Transcribe the remarks below to the National Council on Crime and Delinquency word for word, from the photo caption through the final sentence.

-------- SELECTED PASSAGE

Lyndon B. Johnson photo

Remarks to Members of the National Council on Crime and Delinquency.

June 21, 1967

Mr. Attorney General Clark, members of the Council on Crime and Delinquency:

I welcome you here as companions in concern for America's future.

Maintaining public order is the basic need of society. Your concern for that basic issue-as citizens and as leaders of the business community--is a promise that this Nation's attack on crime and delinquency can and will succeed.

The work the National Crime Commission just completed this spring threw light on some very dark landscapes. One lesson became clear: If we can reduce delinquency, we can have the key to reversing the rising rate of crime.

The facts are tragic and here are some of them: --400,000 American boys and girls were behind bars last year awaiting trial in this country. 100,000 of them were locked up in jails with hardened criminals. They were in jailhouses instead of schoolhouses--where they should have been.

--One out of every six boys in our land will go to juvenile court before his 18th birthday.

--The rate of repeated crime is highest among criminals who began as juvenile delinquents.

These are confessions of failure. If I could have my wish granted this morning, I would wish that every parent in this country, every citizen of this land could be familiar with these facts, could have them brought to his attention, could understand them--and would do something about them.

The day a boy appears before the bar of justice to answer for a crime, that day that boy has failed. But on that same day, somebody else has failed, too--you have failed, and I have failed, and we have failed as a society, because we did not successfully prevent that confrontation.

Before Congress today is a major Juvenile Delinquency Prevention Act. For the first time, it will enable communities to plan their own assaults on delinquency--to .prevent careers in crime, not just to punish them.

----------------
-------- STORED DATA

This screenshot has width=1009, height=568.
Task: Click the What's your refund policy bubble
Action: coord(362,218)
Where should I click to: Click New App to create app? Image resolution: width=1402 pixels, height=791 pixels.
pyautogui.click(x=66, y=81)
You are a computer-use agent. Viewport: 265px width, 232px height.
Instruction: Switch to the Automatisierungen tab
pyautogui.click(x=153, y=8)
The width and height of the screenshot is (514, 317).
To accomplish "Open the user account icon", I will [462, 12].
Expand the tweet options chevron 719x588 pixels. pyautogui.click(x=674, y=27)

----------------
-------- STORED DATA

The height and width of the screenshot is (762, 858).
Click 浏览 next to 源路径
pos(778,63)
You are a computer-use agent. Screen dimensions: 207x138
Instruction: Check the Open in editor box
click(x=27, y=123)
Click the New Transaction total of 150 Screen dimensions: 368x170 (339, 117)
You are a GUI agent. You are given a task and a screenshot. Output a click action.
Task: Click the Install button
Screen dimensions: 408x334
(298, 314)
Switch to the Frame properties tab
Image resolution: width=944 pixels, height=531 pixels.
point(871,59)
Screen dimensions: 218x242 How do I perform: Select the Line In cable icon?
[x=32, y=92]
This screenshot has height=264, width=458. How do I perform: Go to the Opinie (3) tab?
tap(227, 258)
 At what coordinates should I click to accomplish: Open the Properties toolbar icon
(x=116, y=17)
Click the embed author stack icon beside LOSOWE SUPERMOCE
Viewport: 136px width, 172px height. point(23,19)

----------------

* [FULL ANSWER]
Lyndon B. Johnson photo

Remarks to Members of the National Council on Crime and Delinquency.

June 21, 1967

Mr. Attorney General Clark, members of the Council on Crime and Delinquency:

I welcome you here as companions in concern for America's future.

Maintaining public order is the basic need of society. Your concern for that basic issue-as citizens and as leaders of the business community--is a promise that this Nation's attack on crime and delinquency can and will succeed.

The work the National Crime Commission just completed this spring threw light on some very dark landscapes. One lesson became clear: If we can reduce delinquency, we can have the key to reversing the rising rate of crime.

The facts are tragic and here are some of them: --400,000 American boys and girls were behind bars last year awaiting trial in this country. 100,000 of them were locked up in jails with hardened criminals. They were in jailhouses instead of schoolhouses--where they should have been.

--One out of every six boys in our land will go to juvenile court before his 18th birthday.

--The rate of repeated crime is highest among criminals who began as juvenile delinquents.

These are confessions of failure. If I could have my wish granted this morning, I would wish that every parent in this country, every citizen of this land could be familiar with these facts, could have them brought to his attention, could understand them--and would do something about them.

The day a boy appears before the bar of justice to answer for a crime, that day that boy has failed. But on that same day, somebody else has failed, too--you have failed, and I have failed, and we have failed as a society, because we did not successfully prevent that confrontation.

Before Congress today is a major Juvenile Delinquency Prevention Act. For the first time, it will enable communities to plan their own assaults on delinquency--to .prevent careers in crime, not just to punish them.